Exercise goal> Only the lines from the one holding "785x1213 pixels." to the end of the data should be echoed, exactly as they appear, minus the pictures.

Information>

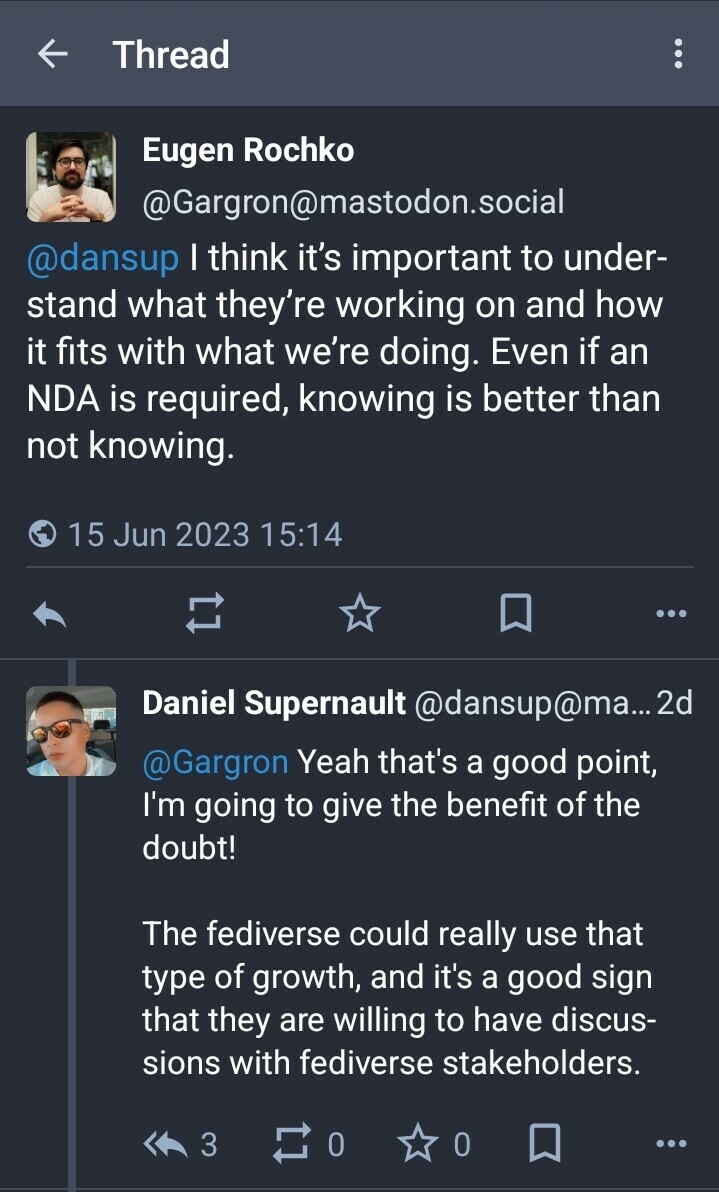Reply-all to Daniel Supernault's post
The width and height of the screenshot is (719, 1192).
166,1142
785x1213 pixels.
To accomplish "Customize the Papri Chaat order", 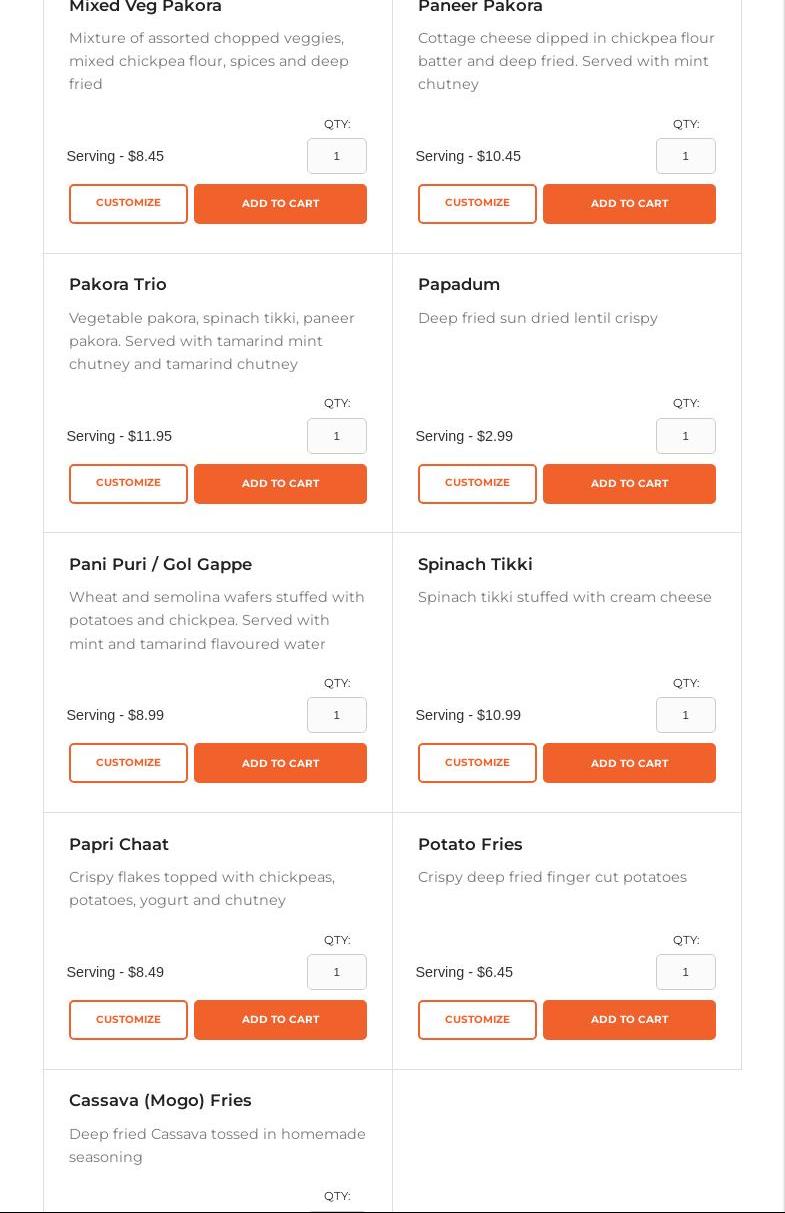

Your response>
785x1213 pixels.
To accomplish "Customize the Papri Chaat order", 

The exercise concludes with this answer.